Do PLCs run a common intermediate language under the hood?

surferb

Lifetime Supporting Member
S
Join Date
Jun 2007
Location
DC area
Posts
1,777
I speculate that PLCs translate the language from programmers (e.g Ladder Logic, SFCs, Structured Text) into a common intermediate language, similar to Java or .NET bytecode. I'm curious about a vendor-agnostic response (e.g. AB, Siemens, Mitsubishi, etc).

Is there any reference to this or are there knowledgeable folks here?
 
Going back to the days of the Text Editor / Compiler program sets for machine language each CPU has it's own code it processes. A 8088 program was very different from a 68000 program.

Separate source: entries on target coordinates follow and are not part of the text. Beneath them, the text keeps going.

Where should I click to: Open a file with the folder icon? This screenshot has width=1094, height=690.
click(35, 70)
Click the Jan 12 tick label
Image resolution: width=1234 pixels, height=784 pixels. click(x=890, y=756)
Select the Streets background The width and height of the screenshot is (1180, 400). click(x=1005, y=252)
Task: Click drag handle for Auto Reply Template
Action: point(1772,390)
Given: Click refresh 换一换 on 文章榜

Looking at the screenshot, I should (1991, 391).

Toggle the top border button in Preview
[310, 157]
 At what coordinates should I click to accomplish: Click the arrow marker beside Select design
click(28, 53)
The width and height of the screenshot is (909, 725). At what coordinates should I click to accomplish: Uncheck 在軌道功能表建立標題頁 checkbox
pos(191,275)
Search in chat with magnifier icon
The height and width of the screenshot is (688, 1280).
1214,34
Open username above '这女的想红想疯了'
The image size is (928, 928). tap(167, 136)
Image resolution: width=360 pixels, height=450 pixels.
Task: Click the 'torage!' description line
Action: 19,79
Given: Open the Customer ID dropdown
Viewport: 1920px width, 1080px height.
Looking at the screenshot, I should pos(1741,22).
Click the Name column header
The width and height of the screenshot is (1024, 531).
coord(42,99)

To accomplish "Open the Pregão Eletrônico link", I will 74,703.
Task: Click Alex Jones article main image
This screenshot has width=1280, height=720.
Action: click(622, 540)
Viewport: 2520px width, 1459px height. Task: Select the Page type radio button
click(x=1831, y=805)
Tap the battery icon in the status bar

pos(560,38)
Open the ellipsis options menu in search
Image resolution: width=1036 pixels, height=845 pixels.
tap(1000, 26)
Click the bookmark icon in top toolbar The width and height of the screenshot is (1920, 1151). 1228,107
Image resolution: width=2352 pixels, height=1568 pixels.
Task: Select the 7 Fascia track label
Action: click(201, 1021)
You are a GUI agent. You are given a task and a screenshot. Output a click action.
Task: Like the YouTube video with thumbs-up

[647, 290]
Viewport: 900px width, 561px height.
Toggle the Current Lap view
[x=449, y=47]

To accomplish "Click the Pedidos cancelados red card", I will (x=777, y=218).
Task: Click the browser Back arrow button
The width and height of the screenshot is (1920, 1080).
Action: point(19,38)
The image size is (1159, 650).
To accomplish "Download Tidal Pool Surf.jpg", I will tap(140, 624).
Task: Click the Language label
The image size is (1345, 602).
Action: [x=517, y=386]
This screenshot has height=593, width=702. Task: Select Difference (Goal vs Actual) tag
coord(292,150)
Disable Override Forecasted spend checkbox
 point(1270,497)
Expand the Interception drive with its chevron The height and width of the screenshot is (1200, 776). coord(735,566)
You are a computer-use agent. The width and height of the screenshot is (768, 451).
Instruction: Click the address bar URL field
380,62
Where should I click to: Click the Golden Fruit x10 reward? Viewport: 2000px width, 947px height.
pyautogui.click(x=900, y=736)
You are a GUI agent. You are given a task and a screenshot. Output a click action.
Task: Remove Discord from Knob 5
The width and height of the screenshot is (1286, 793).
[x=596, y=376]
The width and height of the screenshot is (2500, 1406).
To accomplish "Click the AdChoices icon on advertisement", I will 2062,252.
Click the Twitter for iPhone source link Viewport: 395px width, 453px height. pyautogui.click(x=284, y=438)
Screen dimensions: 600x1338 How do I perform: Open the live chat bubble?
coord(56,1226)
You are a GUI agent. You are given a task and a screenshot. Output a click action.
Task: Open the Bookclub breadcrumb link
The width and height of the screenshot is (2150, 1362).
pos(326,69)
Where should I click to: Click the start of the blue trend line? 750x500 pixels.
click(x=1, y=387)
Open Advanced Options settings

The core machine language of a PLC would have to be for the CPU used in it and wouldn't even be recognizable to another CPU. Even if 2 different PLC's used the same CPU the hardware on one motherboard would be incompatible with the other.
 
Early Modicon 984's used AMD bit slice processors to emulate a PDP-11 for speed. There were 4 bit slice processors, each handling 16 bits of a 16 bit word so the PDP-11 instruction set was an intermediate code.

Today the PLCs should just compile down to their native machine code for speed.
 
The point of my question is whether the resulting code would be the same on a given PLC from equivalent programming in Ladder Logic versus SFCs. When we say "native", this is still run on top of another application, right? We still need to be able to make "online changes" without restarting.

Peter Nachtwey said:
Today the PLCs should just compile down to their native machine code for speed.
Click to expand...
 
I would think that would be up to the compiler and could even change with FW revision improvements. If the complier recognized the SFC code as one of it's kin, it would make sense for the compiler to have optimized bytecode just for that instruction ready to go whereas ladder gives little hint on its intentions so could only be optimized for space and not speed.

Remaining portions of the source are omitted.